Заведующую операционным залом «Регент Универсал Банка» Тамару Клевиц убили на следующий день после освобождения под залог в сто миллионов рублей. Смерть наступила в результате множественных ран, нанесенных колюще-режущим оружием, предположительно обоюдоострым кинжалом или ножом. Ее одиннадцатилетнюю дочку нашли задушенной в ванной. По всему выходило, что убийство было заказным. Драгоценности, телевизоры, магнитофоны, меховые шубы, столовое серебро и другие дорогостоящие предметы остались на своих местах. В небольшом, вмурованном в капитальную стену сейфе — его скрывала аляповатая копия знаменитой шишкинской картины с медведями — нашли семнадцать тысяч долларов и спичечный коробок, доверху наполненный платиновыми профилями Ленина, выдранными из орденов.
Было возбуждено новое уголовное дело, в котором Тамара фигурировала уже как жертва.
Вызванный к следователю повесткой Кидин послал вместо себя адвоката, добившегося освобождения Клевиц.
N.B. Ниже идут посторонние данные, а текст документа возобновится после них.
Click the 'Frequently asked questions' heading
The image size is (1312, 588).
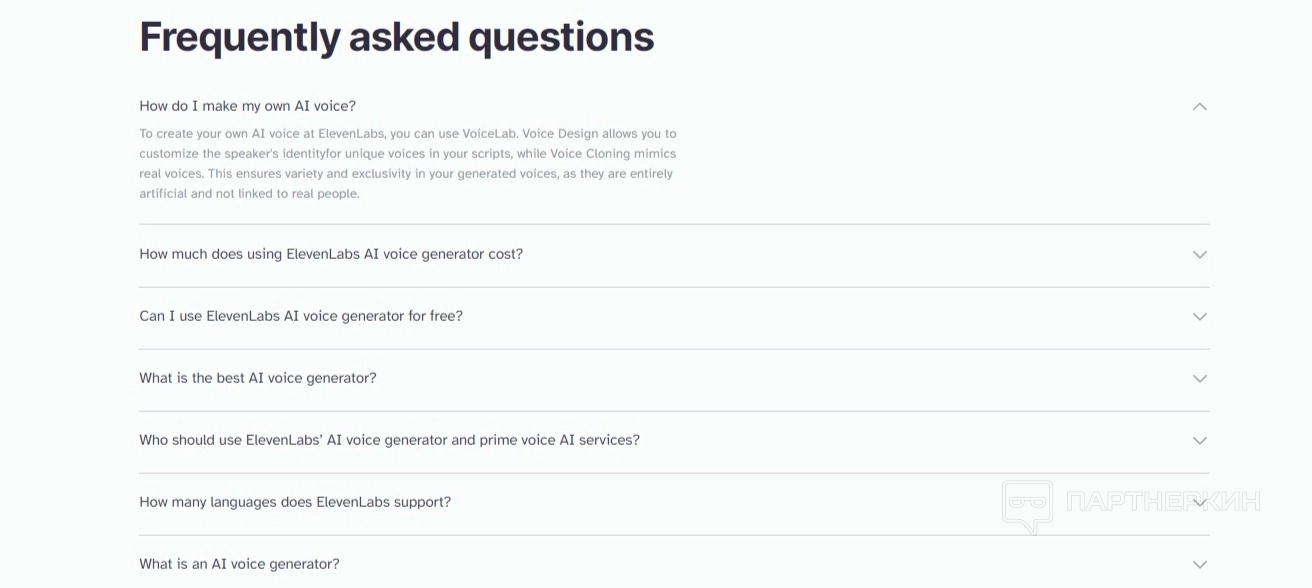pos(396,37)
Сам же поехал в Белый дом, где посетил несколько кабинетов, устроив в каждом по маленькому скандальчику. Он требовал немедленно найти убийцу, выгнать с работы следователей, которые не там ищут, чем потакают преступникам, и, наконец, оградить его лично.
— Охота идет на меня! — возмущался он, хватаясь за сердце. — Как этого можно не видеть?! Мало вам трупов?
Как назло, накануне убийства Клевиц погиб еще один видный банкир, двадцать пятый, выбранный вдобавок президентом ассоциации. По предварительным данным, его, вместе с секретаршей, отравили сильнодействующим нервно-паралитическим газом.
«Важняка» из генеральной прокуратуры, проводившего следствие, вынесли из кабинета с характерными симптомами воздействия зарина. Концентрация в воздухе была уже не та, и следователь по особо важным делам быстро оклемался. Он тоже очень хотел видеть у себя Ивана Николаевича, ближайшего сподвижника покойного и первого вице-президента ассоциации.